Given Quebec’s unique civil law regime, we seldom blog about legal developments in Quebec. However, sometimes decisions of Quebec courts have broader relevance outside of Quebec; this is often the case where Quebec courts rule on federalism issues. The Quebec Court of Appeal’s recent decision in Bell Canada v Aka-Trudell falls into that category. In that case, the Quebec Court of Appeal refused to dismiss a class action against Bell Canada, rejected the argument that the Quebec Superior Court had no jurisdiction and that the matter ought to have instead been considered by the Canadian Radio-television and Telecommunications Commission (the “CRTC”).

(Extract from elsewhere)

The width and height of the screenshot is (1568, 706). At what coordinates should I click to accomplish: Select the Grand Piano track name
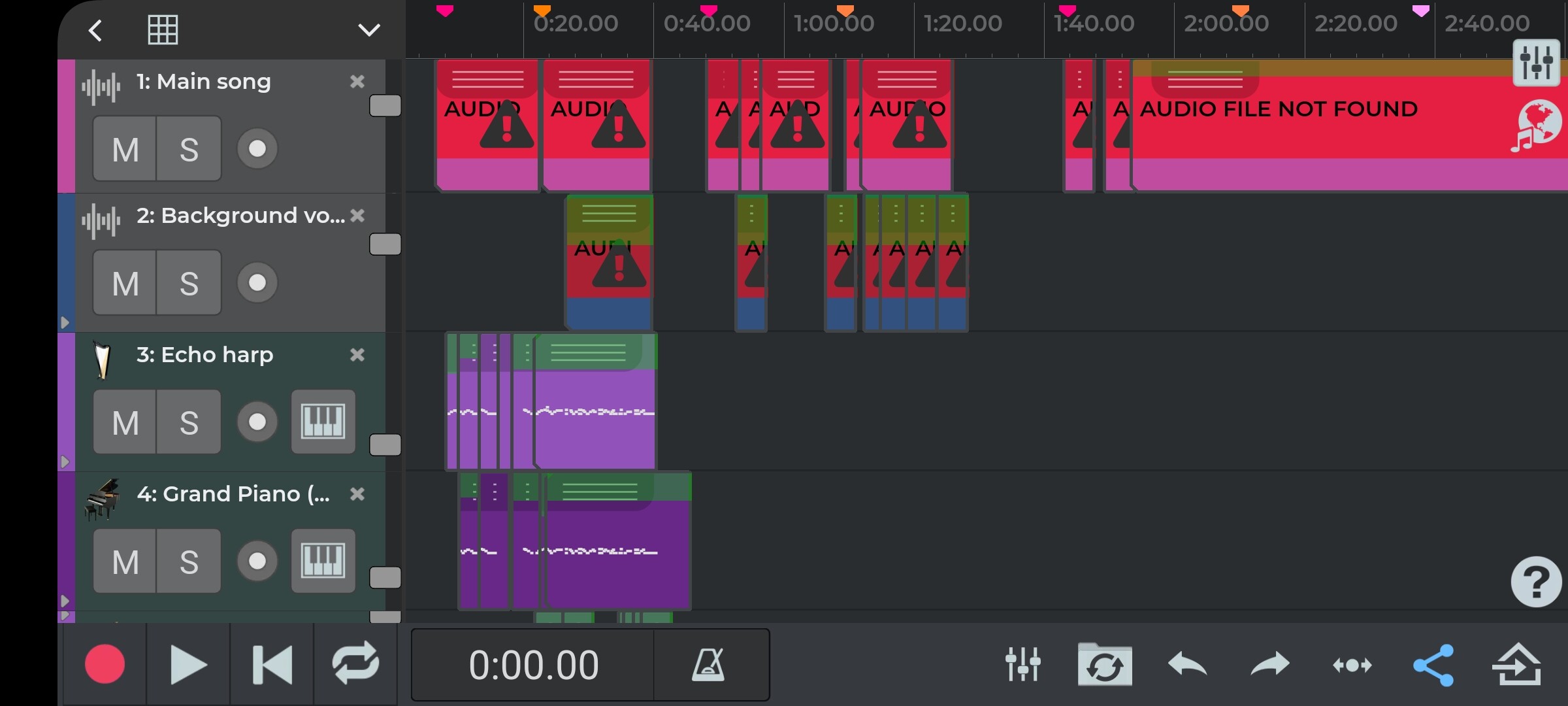click(x=233, y=494)
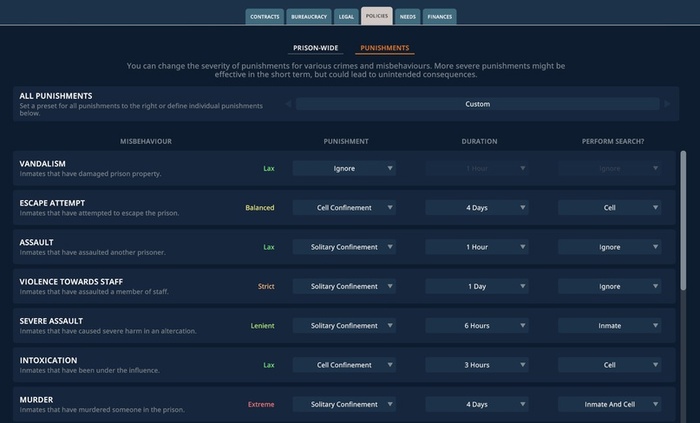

By way of background, the underlying proceeding was started as a proposed class action in 2010.  The claim alleged that Bell had unilaterally increased its interest rate applicable to late accounts from two to three percent per month.  The representative plaintiff claimed that this was abusive and contrary to both the Quebec Civil Code and the Consumer Protection Act.

The case was authorized as a class action by the Quebec Superior Court in 2011.  In 2014, Bell brought a motion to dismiss the proceeding on the ground that the Quebec Superior Court did not have jurisdiction over the case, and that the matter instead fell within the exclusive jurisdiction of the CRTC.  Bell claimed that the CRTC had exclusive jurisdiction over all matters relating to rates for telecommunication services.  Bell also raised federalism challenges to the provincial legislation that the claim alleged rendered the increase in interest rates unlawful. 

At first instance, the Quebec Superior Court held that it had jurisdiction over the claims.  The Court refused to consider Bell’s constitutional argument, holding that a full factual record was necessary to make such a determination. 

The Quebec Court of Appeal subsequently granted Bell leave to appeal only on the jurisdictional issues, leaving the constitutional question to be decided following a full hearing on the merits. 

The Court of Appeal ultimately held that the Superior Court had jurisdiction over the dispute.  The Court noted there was nothing in the Telecommunications Act that ousted the jurisdiction of Superior Court for such claims.  The Court of Appeal held that the causes of action pleaded were based on private law claims under provincial statutes rather than the Telecommunications Act.  The Court held that there was no decision or rule of the CRTC that would be called into question by the proposed class. Consequently, the Court of Appeal confirmed that the Courts had jurisdiction to hear the case.  Consistent with the decision below, the Court left open the constitutional issues that Bell had raised.

This decision is important for all firms that operate in federally-regulated industries such as telecommunications, banking, and transportation.  The decision confirms that even the existence of federal legislation and a federal regulator does not oust the civil jurisdiction of Superior Courts to hear private law claims against such entities. 

The Quebec Court of Appeal’s decision dodges for now the constitutional question as to whether any provincial legislation touching on telecommunication services is either inoperative by virtue of the doctrine of paramountcy or constitutionally inapplicable by virtue of the doctrine of inter-jurisdictional immunity.  This remains a significant issue to be determined and will have significant impact in common law provinces as well.  For example, Ontario has enacted legislation impacting the wireless sector, the constitutionality of which has not yet been tested.